(RECORD EXTRACTS Opens)

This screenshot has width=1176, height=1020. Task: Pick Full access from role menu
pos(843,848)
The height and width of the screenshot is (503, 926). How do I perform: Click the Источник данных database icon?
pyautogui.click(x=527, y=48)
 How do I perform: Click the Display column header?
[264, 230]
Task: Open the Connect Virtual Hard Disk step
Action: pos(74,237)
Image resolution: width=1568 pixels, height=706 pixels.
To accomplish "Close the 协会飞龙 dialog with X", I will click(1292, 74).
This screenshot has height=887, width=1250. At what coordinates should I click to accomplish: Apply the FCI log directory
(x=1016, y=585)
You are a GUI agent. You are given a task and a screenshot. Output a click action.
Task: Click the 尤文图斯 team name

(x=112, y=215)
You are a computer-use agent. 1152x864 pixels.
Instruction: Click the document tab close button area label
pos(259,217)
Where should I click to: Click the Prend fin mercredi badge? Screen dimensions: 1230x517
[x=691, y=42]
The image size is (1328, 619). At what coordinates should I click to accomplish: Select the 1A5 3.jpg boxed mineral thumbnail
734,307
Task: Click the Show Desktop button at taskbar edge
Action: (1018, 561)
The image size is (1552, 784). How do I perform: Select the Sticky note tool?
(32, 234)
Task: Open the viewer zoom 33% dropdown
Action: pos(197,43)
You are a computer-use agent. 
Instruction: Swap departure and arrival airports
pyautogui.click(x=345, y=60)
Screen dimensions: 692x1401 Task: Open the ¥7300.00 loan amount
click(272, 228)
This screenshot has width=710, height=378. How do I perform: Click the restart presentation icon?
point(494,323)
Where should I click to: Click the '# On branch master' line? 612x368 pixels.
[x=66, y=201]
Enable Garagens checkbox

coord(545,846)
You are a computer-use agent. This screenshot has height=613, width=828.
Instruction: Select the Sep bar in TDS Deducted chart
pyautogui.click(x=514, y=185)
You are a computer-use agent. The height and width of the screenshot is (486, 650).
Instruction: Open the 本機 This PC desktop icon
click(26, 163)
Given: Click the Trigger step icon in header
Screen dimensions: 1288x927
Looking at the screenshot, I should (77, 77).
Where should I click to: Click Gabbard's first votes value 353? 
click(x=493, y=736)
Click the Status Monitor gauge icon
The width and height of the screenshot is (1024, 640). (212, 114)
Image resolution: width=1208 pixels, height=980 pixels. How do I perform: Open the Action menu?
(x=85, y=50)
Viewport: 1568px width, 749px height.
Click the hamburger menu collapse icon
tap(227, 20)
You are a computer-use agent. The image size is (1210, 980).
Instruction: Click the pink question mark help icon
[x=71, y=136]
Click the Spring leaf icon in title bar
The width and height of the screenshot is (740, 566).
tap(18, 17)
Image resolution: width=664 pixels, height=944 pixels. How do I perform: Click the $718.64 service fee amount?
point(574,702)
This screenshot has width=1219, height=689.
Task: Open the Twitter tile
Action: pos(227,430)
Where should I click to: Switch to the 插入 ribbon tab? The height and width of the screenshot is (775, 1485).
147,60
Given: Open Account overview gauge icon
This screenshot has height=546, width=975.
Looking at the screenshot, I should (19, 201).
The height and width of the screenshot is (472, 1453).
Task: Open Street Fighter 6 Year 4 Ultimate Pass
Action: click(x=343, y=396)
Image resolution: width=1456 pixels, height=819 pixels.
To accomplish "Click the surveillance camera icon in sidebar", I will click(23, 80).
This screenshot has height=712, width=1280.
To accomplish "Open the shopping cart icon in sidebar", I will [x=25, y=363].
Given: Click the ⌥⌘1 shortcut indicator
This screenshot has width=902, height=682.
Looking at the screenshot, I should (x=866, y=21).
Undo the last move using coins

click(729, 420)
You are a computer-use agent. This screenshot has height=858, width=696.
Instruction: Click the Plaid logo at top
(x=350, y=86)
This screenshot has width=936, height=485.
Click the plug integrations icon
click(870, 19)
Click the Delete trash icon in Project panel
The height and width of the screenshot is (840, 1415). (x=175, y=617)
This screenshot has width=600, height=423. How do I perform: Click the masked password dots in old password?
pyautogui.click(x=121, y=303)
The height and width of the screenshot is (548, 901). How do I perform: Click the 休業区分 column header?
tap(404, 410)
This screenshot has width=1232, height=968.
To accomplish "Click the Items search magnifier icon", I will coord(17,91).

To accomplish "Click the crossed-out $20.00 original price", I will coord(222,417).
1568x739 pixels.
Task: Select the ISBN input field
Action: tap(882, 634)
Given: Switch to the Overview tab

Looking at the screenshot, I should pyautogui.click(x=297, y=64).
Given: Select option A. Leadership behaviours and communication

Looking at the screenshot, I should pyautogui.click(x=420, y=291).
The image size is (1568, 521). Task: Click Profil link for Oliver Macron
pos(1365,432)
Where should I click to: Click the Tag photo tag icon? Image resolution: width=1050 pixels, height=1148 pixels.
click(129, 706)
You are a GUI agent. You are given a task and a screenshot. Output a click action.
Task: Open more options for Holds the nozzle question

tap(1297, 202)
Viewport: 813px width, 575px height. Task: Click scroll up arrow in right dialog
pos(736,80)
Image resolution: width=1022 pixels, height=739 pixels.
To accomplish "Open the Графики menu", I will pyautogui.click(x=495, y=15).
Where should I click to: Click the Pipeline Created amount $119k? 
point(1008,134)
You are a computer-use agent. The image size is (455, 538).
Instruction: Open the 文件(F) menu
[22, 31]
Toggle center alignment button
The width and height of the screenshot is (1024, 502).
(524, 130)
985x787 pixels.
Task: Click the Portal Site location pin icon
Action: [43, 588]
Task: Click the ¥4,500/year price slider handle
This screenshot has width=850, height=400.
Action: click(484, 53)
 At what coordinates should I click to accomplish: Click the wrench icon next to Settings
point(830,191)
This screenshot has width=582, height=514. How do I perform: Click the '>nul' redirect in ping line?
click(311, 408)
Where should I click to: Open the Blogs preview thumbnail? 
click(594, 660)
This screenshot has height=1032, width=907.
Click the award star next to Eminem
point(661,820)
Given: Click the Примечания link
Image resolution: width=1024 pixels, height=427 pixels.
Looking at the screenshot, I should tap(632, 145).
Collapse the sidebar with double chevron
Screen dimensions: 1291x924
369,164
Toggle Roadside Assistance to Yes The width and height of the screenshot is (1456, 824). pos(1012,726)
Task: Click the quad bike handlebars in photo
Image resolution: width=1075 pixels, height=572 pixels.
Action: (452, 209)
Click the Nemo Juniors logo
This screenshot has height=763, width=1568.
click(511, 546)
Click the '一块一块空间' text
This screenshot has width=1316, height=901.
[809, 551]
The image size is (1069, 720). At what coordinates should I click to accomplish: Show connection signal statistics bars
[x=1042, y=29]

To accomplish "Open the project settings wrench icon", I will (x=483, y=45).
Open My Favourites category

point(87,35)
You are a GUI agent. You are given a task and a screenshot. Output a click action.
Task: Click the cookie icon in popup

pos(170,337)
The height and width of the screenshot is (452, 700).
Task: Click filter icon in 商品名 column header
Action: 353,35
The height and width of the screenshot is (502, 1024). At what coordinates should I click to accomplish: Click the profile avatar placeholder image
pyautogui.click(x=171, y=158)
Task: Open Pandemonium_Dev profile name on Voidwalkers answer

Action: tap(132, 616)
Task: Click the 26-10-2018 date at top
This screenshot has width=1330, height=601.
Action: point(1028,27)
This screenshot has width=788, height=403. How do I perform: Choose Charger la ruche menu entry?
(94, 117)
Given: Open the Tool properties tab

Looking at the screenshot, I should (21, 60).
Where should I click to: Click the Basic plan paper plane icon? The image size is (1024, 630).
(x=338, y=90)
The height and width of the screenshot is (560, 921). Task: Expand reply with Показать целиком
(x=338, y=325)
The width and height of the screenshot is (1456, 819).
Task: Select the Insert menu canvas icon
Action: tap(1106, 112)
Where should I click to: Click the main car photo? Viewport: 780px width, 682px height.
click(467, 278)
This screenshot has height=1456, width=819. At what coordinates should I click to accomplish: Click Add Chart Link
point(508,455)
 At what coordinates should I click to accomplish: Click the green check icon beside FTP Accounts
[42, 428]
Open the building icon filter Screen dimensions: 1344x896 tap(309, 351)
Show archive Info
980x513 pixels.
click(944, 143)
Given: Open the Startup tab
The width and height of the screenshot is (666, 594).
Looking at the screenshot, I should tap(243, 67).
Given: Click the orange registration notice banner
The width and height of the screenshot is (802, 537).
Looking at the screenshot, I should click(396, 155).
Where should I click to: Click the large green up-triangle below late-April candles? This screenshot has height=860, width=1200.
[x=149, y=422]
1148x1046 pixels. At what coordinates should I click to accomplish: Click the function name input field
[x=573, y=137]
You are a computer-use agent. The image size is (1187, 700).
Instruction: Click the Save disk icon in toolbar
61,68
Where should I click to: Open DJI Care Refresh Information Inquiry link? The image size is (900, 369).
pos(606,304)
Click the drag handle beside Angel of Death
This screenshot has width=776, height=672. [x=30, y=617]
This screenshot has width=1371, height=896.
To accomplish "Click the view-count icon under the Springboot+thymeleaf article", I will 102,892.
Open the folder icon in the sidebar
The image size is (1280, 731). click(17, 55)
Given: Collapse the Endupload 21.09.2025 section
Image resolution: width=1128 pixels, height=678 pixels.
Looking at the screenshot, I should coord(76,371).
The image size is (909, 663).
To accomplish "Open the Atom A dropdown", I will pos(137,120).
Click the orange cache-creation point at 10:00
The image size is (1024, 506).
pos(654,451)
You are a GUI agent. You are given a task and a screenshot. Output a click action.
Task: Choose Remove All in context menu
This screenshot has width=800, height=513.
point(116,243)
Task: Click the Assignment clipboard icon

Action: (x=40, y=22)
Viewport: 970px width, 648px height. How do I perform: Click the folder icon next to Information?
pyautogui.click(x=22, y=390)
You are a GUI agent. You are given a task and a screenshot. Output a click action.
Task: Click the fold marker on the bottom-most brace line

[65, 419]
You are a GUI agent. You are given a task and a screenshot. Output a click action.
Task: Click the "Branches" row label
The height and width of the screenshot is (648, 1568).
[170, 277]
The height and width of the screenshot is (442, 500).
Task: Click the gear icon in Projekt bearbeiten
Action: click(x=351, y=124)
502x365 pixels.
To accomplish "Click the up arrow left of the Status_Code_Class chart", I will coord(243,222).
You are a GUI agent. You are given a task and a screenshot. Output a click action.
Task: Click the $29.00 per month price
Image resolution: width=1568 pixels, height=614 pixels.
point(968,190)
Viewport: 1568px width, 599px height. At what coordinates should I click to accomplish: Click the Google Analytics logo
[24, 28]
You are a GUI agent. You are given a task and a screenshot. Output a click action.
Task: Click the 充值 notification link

(RECORD EXTRACTS Closes)

◆ WHAT THE TASK REQUIRES:
State the number of lines in these entries where the word "computer" occurs, without any other words.

◆ RESPONSE:
8